3 min

Be careful what you wish for

Martin Luther King Jr had a dream, a dream of freedom and equality that energized millions. In some ways that dream was realized – diners and bus seats are no longer segregated. In others it was not. Had Dr King lived longer, would he have considered the results of his dream so far to be worth the fight?

That question plagues me at this time of year. Our climate moves from frostbite to mosquito bite, the chirping of returning birds is drowned out by the clangour of returning construction, and Pride – in days, weeks or months – becomes the celebration du jour. At Pride there is often lip service paid to dreams for queer equality. I say lip service, as the few moments devoted to queer politics are virtually unnoticeable in competition with nearly naked bodies, crowded bars and enough rainbow merchandise to sink a gay cruise ship.
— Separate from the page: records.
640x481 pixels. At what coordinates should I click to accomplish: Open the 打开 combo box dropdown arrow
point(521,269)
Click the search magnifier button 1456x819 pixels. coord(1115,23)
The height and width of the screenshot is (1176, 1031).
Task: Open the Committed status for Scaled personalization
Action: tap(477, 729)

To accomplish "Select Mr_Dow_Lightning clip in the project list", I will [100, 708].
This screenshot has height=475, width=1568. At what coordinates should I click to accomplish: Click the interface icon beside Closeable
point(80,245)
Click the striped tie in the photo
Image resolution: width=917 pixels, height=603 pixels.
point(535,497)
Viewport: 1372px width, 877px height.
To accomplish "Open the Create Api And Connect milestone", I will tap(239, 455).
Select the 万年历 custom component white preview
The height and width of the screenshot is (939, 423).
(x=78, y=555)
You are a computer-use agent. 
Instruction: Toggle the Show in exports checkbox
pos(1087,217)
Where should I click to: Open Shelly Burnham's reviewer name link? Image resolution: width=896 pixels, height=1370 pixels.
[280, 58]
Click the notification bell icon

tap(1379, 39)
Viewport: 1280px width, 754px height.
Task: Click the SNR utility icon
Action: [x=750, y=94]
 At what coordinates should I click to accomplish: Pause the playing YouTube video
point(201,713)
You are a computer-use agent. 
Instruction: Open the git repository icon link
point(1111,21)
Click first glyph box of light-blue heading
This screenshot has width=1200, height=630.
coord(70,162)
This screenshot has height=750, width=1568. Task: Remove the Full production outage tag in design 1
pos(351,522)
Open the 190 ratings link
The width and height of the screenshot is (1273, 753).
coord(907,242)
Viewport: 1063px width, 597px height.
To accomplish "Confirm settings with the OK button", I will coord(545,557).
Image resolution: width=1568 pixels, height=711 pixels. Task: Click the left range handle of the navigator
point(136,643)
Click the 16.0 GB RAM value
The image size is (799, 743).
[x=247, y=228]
For those of us who remember queer history and politics either from having lived them or from having cared enough to learn about our communities when we discovered their existence, change is undeniable. Freedom, equality and tolerance; we have far more than we did in the ’70s when we fought for basic human rights. Or the ’80s when we fought for AIDS medications. Or the ’90s when we fought for Charter recognition. Or even last year, when marriage was still somewhat contested. (And to the lobby groupie who phoned 15 minutes after the bill passed asking for even more money to shepherd it through the Senate: Please… consider getting a real job.)

We needed those changes, but… For blacks in the USA, desegregation came at the high cost of losing some of the black-only institutions that fostered education and economic growth. To paraphrase Bella Abzug, we have not won when black (or gay) Einsteins get promoted, but when black (or gay) schlemiels get as quickly promoted as straight white schlemiels. By that measure, Dr King’s dream is not yet anywhere near realized.

In comparison, queers are doing well. Lesbians join the military as easily as straight women; gay men rise to corporate and political leadership with no more struggle than straight men; and more institutions are giving equal – possibly even equitable – treatment to transgendered, transsexual, two spirited, bisexual and otherwise queer folk across Canada. Now we can with federal imprimatur (likely by the end of the month) legally wed our significant other of gender of choice.


Little triangular slots appear everywhere from kindergartens to funeral homes and queers can slide happily into mainstream society without experiencing the round peg’s traditionally uneasy fit into the square hole of convention. So, why is it that I can’t get Peggy Lee’s song “Is That All There Is?” out of my head. Is this all there is to a social revolution?

Is this what I signed up for? I believed we could obtain equal rights – and sufficient day-to-day acceptance to avoid being beaten up – without changing ourselves. “They” were supposed to accept our differences, not adopt or co-opt them. We were out to change the world – and we did – but I forgot to calculate the impact of the new world on queerdom.

“Be careful of what you wish for!” is not a cliché because lamp rubbing works. General Pyrrhus attached his name to “Pyrrhic victories” by remarking, “Another such victory and I shall be ruined.” Experience – at high cost – can teach us all that even non-magical wishes are dangerous.

Despite, or maybe because of, being mixed race, I have never seen miscegenation as the solution to racism. Some theorize that it would be good if races blended. They have a vision of intermarriage leading to a heavenly planet covered with cute cafe-au-lait-coloured inhabitants devoid of racial intolerance. I, on the other hand, envision such a world as so bland, boring and beige that it depopulates due to the inhabitants’ lack of interest in each other. If I were given a magical melanin ray that would bring on such a racism-free world, I would not use it.

Likewise I would never solve homophobia by suggesting that queers become straight. Or straights become queer, either – I’m much happier knowing I’ll never run into Elsie Wayne at a dyke bar. Yet I’m left with the fear that for queers the opposite of segregation is not integration, it’s assimilation. Such a large part of the identities of we queers over 25 was formed by our experiences of intolerance – what will queers be when they start growing up without that? Is there a queer identity beyond the oppositional?


I feel like a cliff-top pine tree, Tom Thomsoned by the wind, overlooking sheltered tree farms. I do not wish upon the youngsters the rigours that queered my shape. At the same time I wonder whether without it there is any queerness left.

When asked, many queers base their difference from straight peers or family on their experience of oppression more than on their sexuality or gender identity. If, except for the experience of oppression, we are the same as straights, will a few tolerant generations rid our communities of their raison d’être? More than that, if we are the same as straights – except for the small matter of whom we choose to boink or marry – then remind me, please, what exactly we’re so proud about.